If so many thousand deaths occur annually in the United States from this one cause, in addition to the vast amount of misery which is entailed upon the wretched survivors, how many hundred thousand precious lives might be saved, and what untold wretchedness might be prevented, by a strict conformity to those physiological laws of our being which might and should be generally taught in the common schools of the land.

EDUCATION AND IDIOCY.[49]—The education of idiots has hitherto been regarded as paradoxical, and still is by the mass of mankind; but that it is possible to improve the condition of this most wretched and helpless class of persons none need longer doubt. The experiment has succeeded in both Europe and America. Massachusetts has the honor of taking the lead in this country; and it is meet that it should be so, for she has long, like a wise parent, been accustomed to care for all her children. She had most readily and generously seconded the efforts of humane men for the relief of the insane, the deaf mutes, and the blind, and made provision for their care and instruction. She extended her maternal love to the bodies of those who were in hopeless idiocy, but as for minds, they seemed to have none; they were, therefore, kept out of sight of the public as much as possible until the year 1846, when a board of commissioners were appointed "to inquire into the condition of the idiots of the commonwealth, to ascertain their number, and whether any thing can be done in their behalf."

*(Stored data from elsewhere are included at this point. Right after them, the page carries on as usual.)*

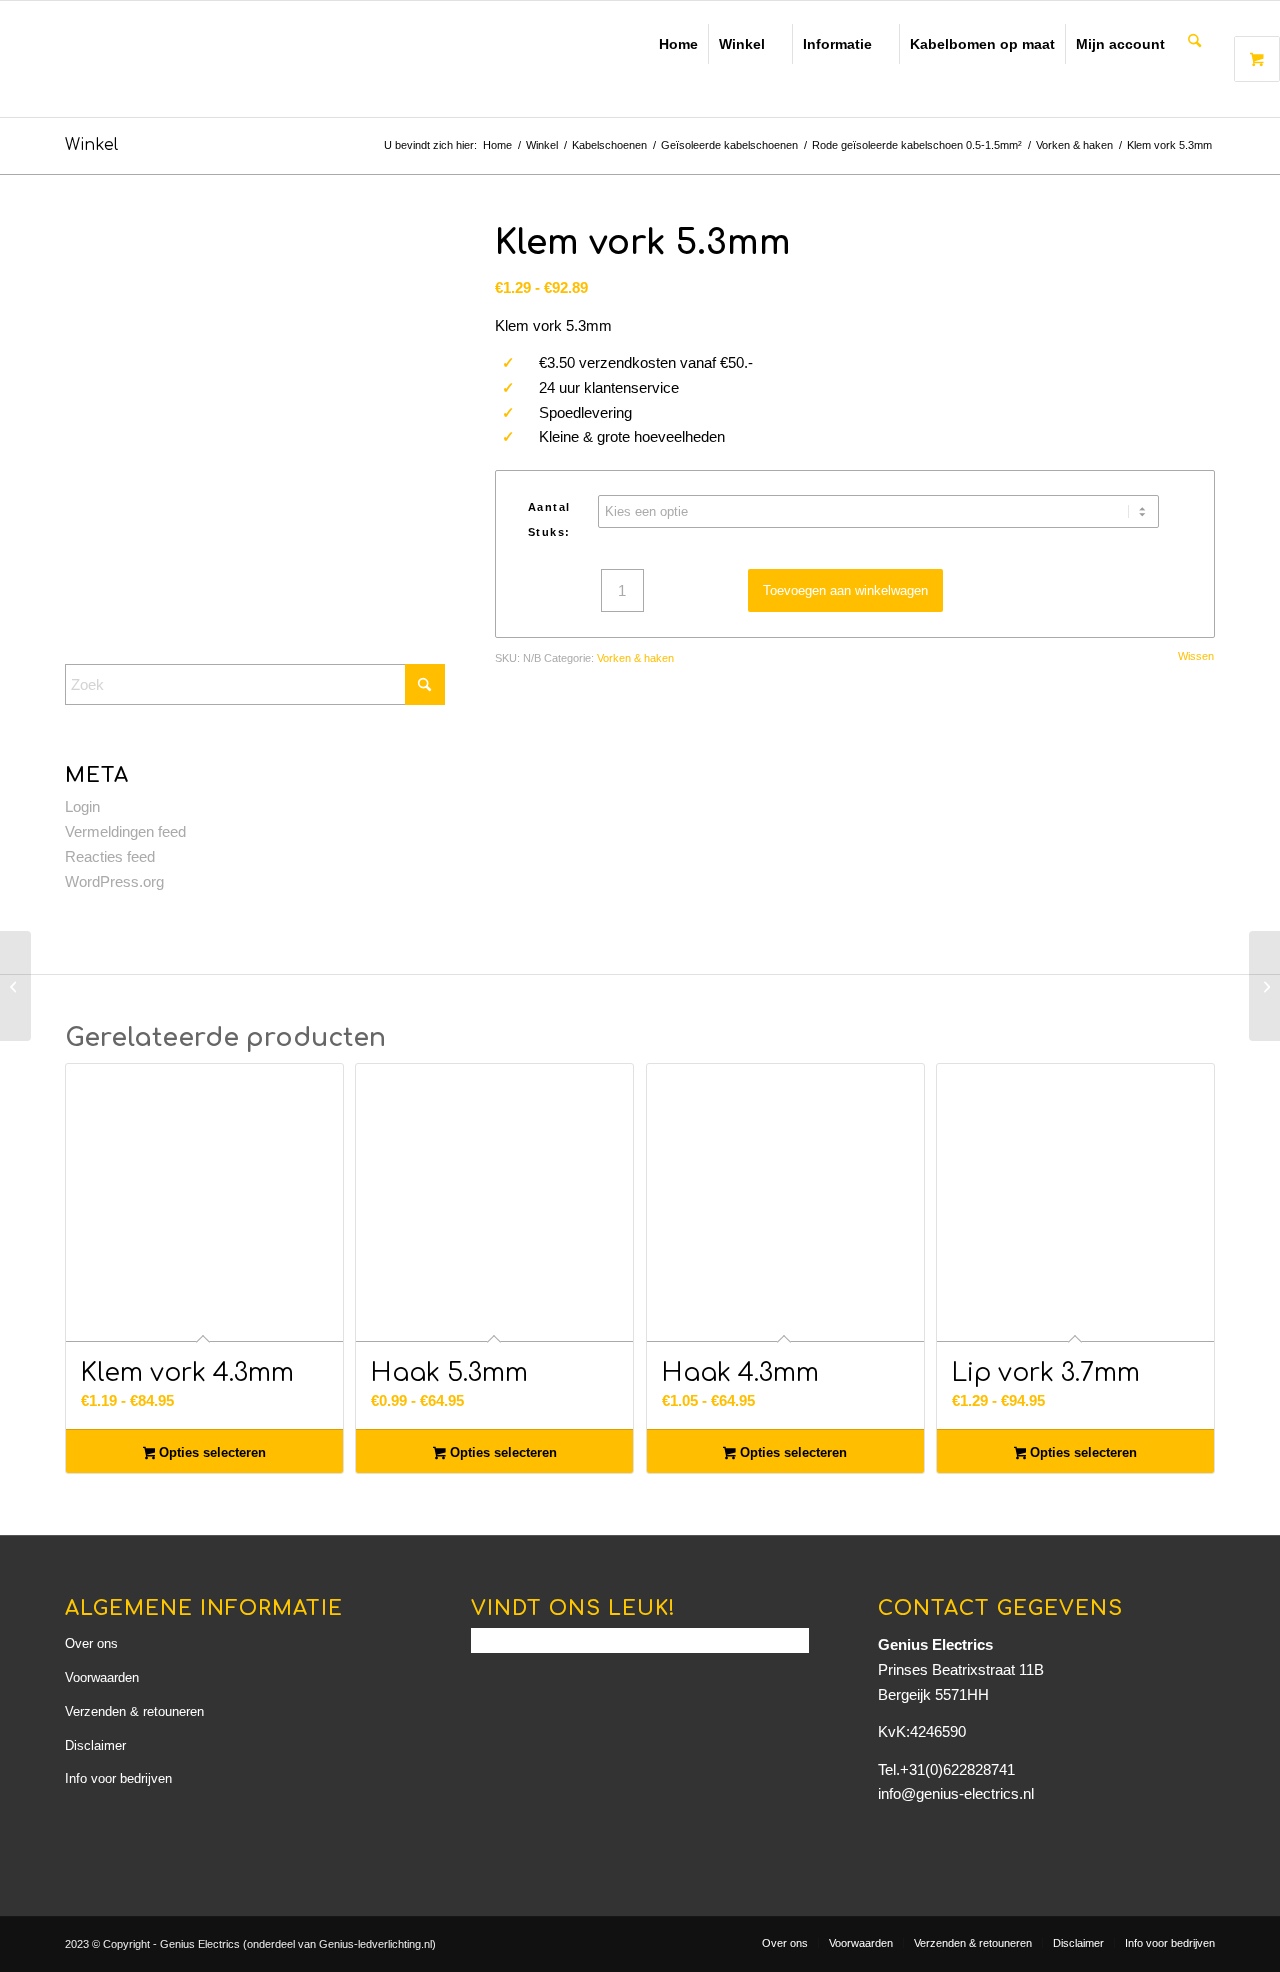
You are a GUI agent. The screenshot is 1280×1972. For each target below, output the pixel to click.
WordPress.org (114, 881)
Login (82, 806)
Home (678, 44)
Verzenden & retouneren (134, 1711)
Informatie (837, 44)
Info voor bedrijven (118, 1778)
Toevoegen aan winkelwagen (845, 590)
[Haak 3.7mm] (1264, 986)
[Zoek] (1194, 42)
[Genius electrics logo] (205, 59)
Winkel (742, 44)
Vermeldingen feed (125, 831)
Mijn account (1120, 44)
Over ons (91, 1643)
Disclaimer (95, 1745)
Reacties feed (110, 856)
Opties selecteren (210, 1452)
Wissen (1196, 656)
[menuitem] (1195, 42)
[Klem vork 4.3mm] (15, 986)
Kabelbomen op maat (982, 44)
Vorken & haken (635, 658)
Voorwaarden (102, 1677)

[49] The statements under this head are drawn from Dr. Howe's Report on Idiocy, made in February last, and communicated by the governor to the Legislature of the Commonwealth of Massachusetts. The author visited the Institution in South Boston during the past summer, and derived much information on the subject from personal observation and inquiry.

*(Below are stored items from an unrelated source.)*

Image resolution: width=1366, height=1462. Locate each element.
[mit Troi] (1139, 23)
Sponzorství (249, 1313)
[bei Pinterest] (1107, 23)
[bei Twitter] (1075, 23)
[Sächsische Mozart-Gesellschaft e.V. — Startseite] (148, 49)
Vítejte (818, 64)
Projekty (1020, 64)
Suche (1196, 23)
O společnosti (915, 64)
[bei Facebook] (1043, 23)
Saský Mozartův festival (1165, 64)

In their report the commissioners say that, "by diligent and careful inquiries in nearly one hundred towns in different parts of the state, we have ascertained the existence and examined the condition of five hundred and seventy-five human beings who are condemned to hopeless idiocy, who are considered and treated as idiots by their neighbors, and left to their own brutishness. They are also idiotic in a legal sense; that is, they are regarded as incapable of entering into contracts, and are irresponsible for their actions."

The commissioners conclude that, "if the other parts of the state contain the same proportion of idiots to their whole population, the total number in the commonwealth is between fourteen and fifteen hundred!" Now if we make the same estimate in proportion to the entire population, it will appear that in the United States there are upward of thirty-five thousand persons in the most wretched and helpless condition of idiocy.